Deep learning model, characterized by large volume of parameters, strong domain adoption and great generalization ability, has reached state-of-art performance in every computer vision tasks and dominated this area for almost ten years long. Beyond that, new designations of model structure and massive parameters keep improving models’ performance, but behind this, increasingly powerful computing power and large-scale annotation data sets are the biggest driving force. Nowadays, powerful computing power is easy to obtain, but not for high quality annotation data sets. Even now, ImageNet started to be overfitted by large scale convolution neural model, and model’s performance doesn’t improve much in these two years.
The two main strategies to solve problems are: (1) Discovering a better model architecture designation and (2) Improving model’s feature extraction ability by more training data though applying extra data sources or data augmentation. For strategy 1, the mainstream research focus on minimizing the size of model but remain similar performance, the common methods are knowledge distillation(Use pre-trained large model to teach small size model) and EfficientNet(scaling model to be best fit on specific data set). For strategy 2, by modifying the training images with computer vision to expand original training data size, so that model can get better generalization ability. Both strategies have made the models reach the best performance on Imagenet in 2019, but they don’t solve the problem that lack of large-scale annotation data to train large size model, and specialized training strategy makes the model hard to overcome domain adoption problem to be an universal pre-train model.
To overcome this challenge, semi-supervised learning which also is widely used in knowledge distillation field tries to do machine annotation by large model or web supervision to expand training data set to reach billion-scale. However, the drawback of these approaches is that these generated annotations are noisy and limited in specific categories, this also limits the model’s performance improvement space. In order to avoid this situation, unsupervised learning is purposed and actively being researched on by the research community. Compared with previous research, the learning object is not decided by image’s annotation in unsupervised learning strategy, training purpose is more focused on universal feature detection and extraction. The evaluation criteria for training is generated by the training image itself.

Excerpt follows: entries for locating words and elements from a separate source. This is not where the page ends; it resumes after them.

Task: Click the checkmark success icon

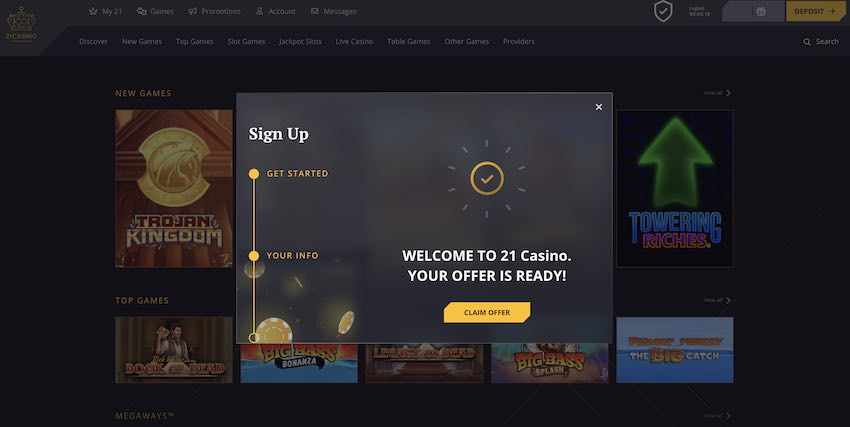Action: click(487, 178)
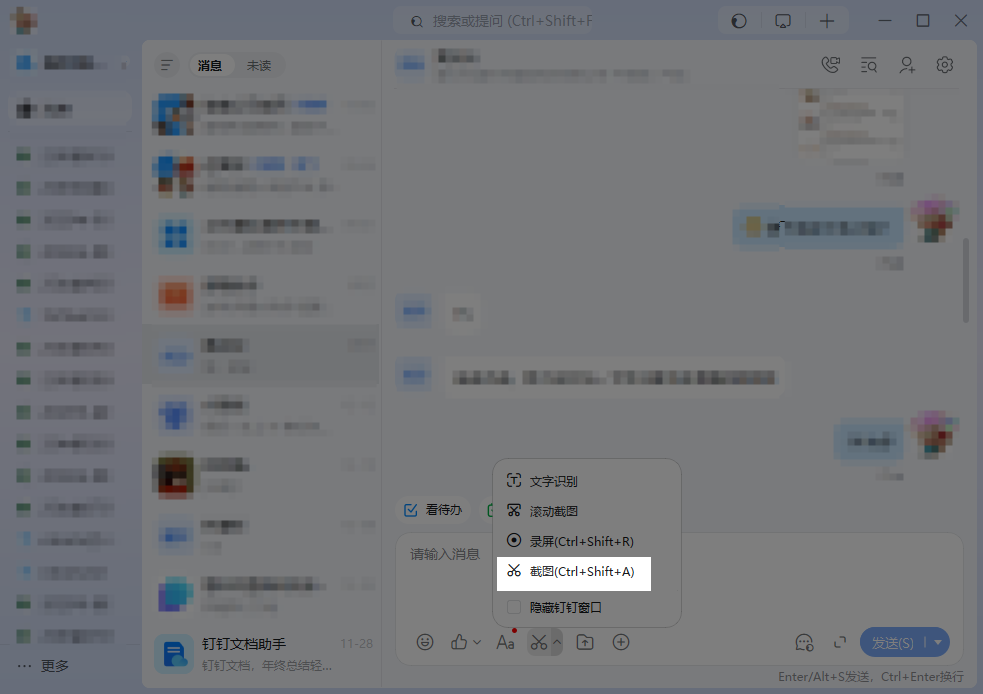
Task: Click the 发送(S) send button
Action: point(895,642)
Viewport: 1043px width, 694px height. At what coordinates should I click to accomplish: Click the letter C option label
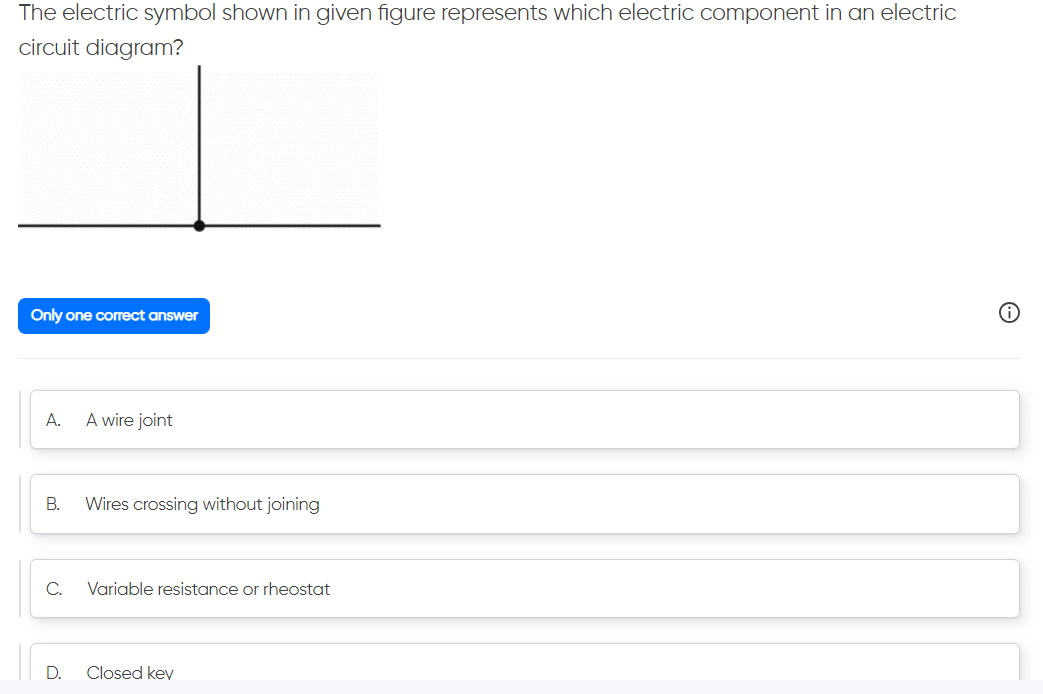(x=54, y=589)
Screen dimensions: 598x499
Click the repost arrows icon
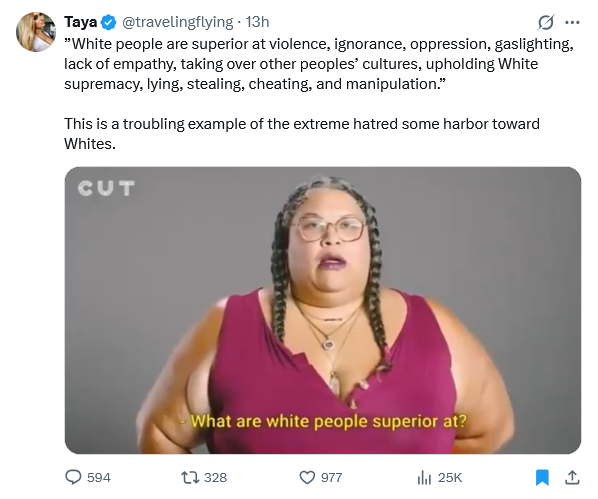190,477
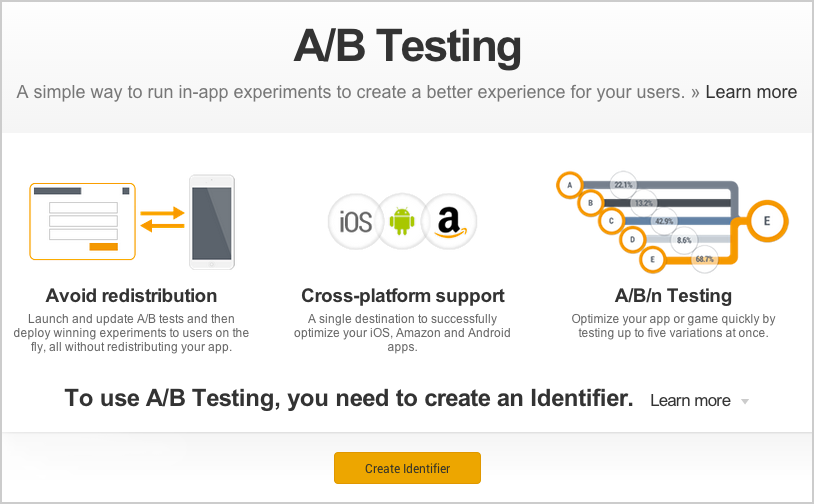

The most common unsupervised learning strategy is to make prediction for the missing patches of contextual information in a text sentence or pixel in a image, so is also inferred as representation learning. One of the oldest strategy in this research field is generated from signal data compression called predictive coding. Inspired by this, large NLP pre-training model Bert which makes prediction by neighbor words has been proved successful in practice. So for computer vision research, since object has its own unique texture and shape characterizes, it is reasonable to assume that random pixel or image patches in the image is highly dependent on its neighbors as well on the similar shared high level latent information. And recently research has shown that this brings stronger feature extracting ability than normal supervised training result on the same data set. However, current research ignores image object’s own special structure and texture information and location information. We address these key challenge by introducing new contrastive predictive method and special data augmentation.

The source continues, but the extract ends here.